>>>

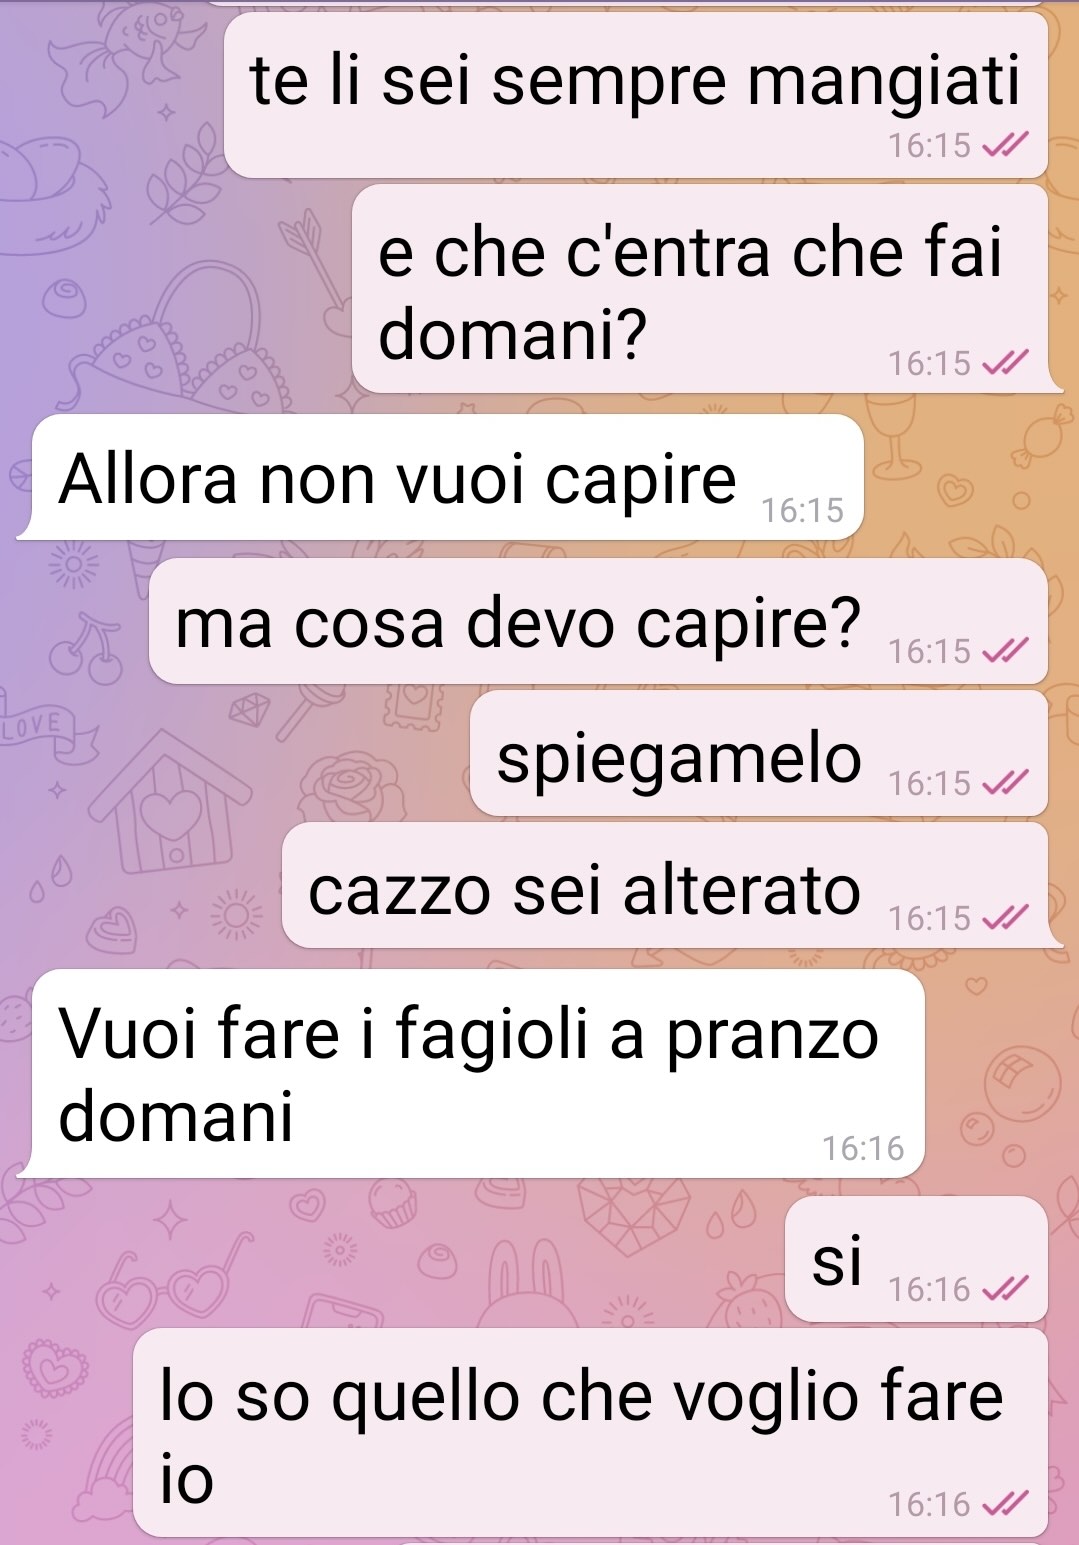Click the read checkmarks on 'spiegamelo'
This screenshot has height=1545, width=1079.
click(x=1005, y=783)
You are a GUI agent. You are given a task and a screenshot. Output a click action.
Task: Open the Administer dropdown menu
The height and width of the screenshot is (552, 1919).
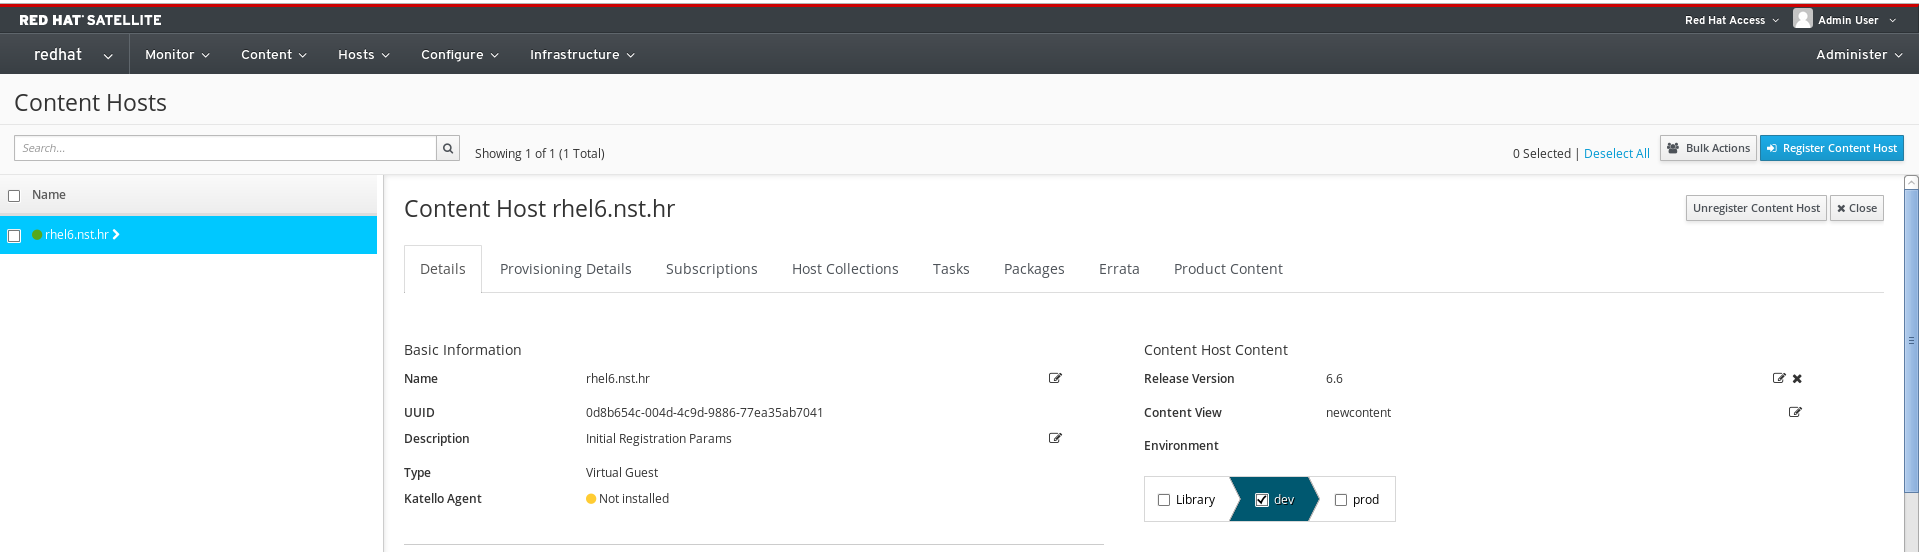click(1859, 55)

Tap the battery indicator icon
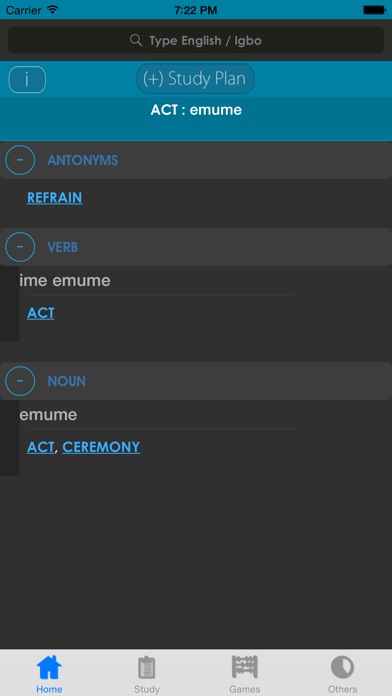375,10
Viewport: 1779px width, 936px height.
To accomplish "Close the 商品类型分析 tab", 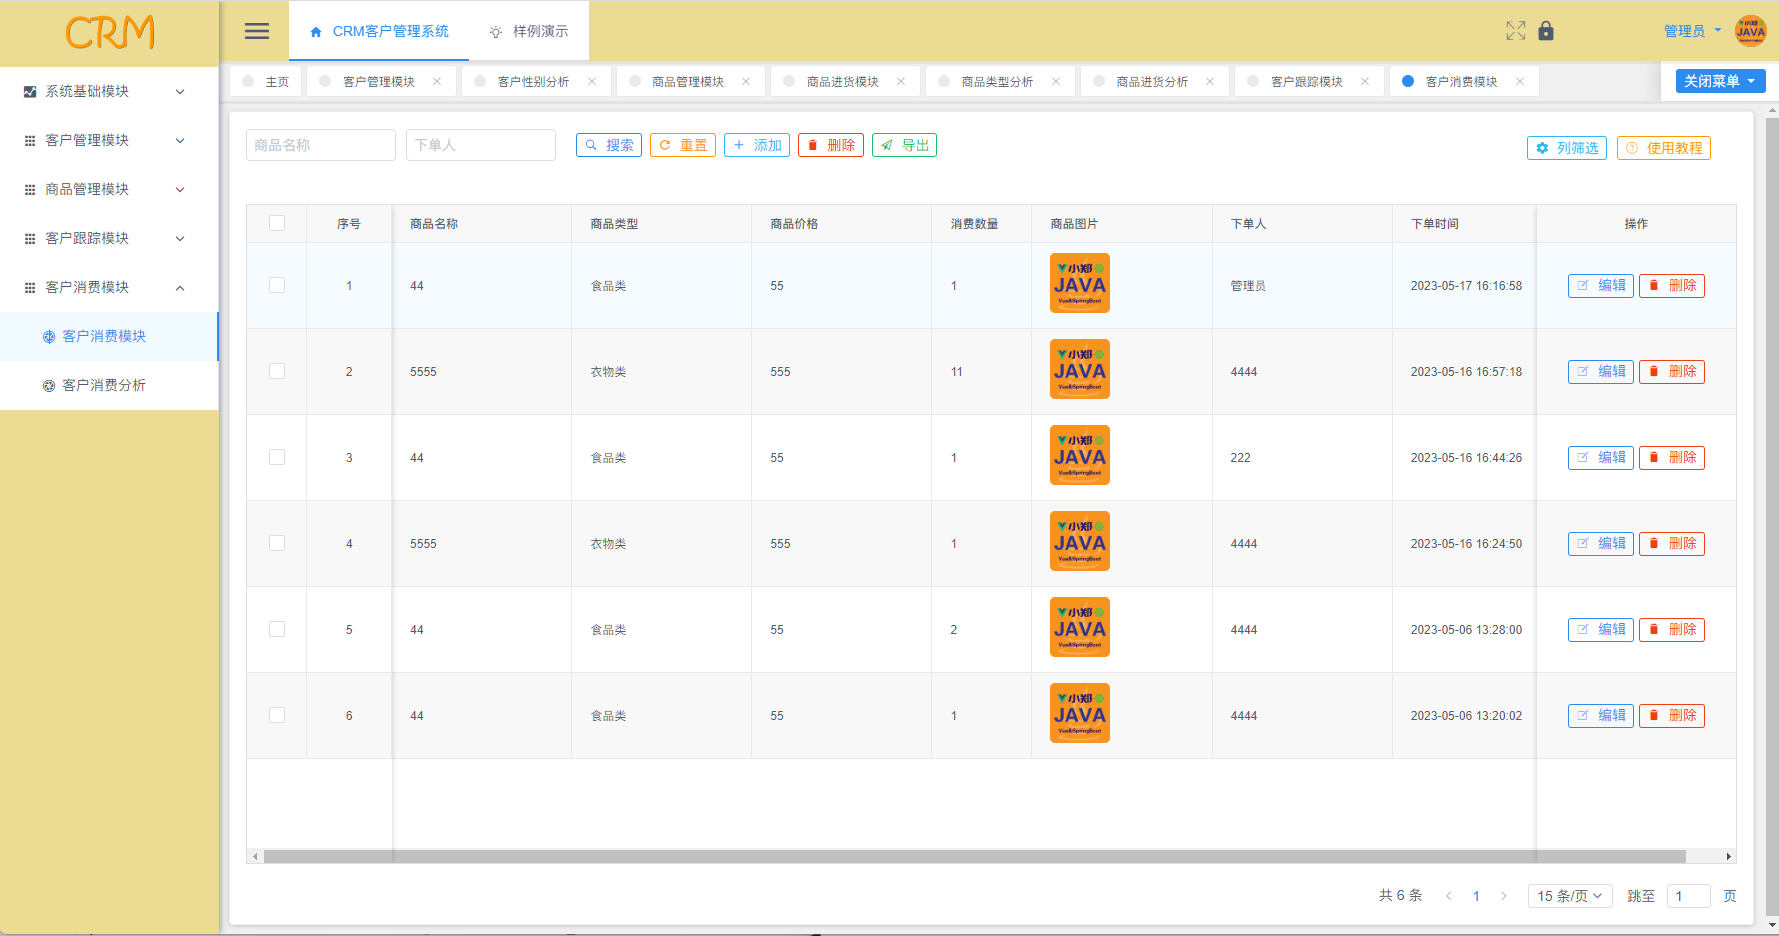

<<<

● **Short task**:
Format the entries above as a Markdown table with the columns Row and Line, numbering each line and skipping blank ones. Leave the pictures out.

● **Task answer**:
| Row | Line |
|---|---|
| 1 | Click the read checkmarks on 'spiegamelo' |
| 2 | This screenshot has height=1545, width=1079. |
| 3 | click(x=1005, y=783) |
| 4 | You are a GUI agent. You are given a task and a screenshot. Output a click action. |
| 5 | Task: Open the Administer dropdown menu |
| 6 | The height and width of the screenshot is (552, 1919). |
| 7 | click(1859, 55) |
| 8 | Tap the battery indicator icon |
| 9 | 375,10 |
| 10 | Viewport: 1779px width, 936px height. |
| 11 | To accomplish "Close the 商品类型分析 tab",  |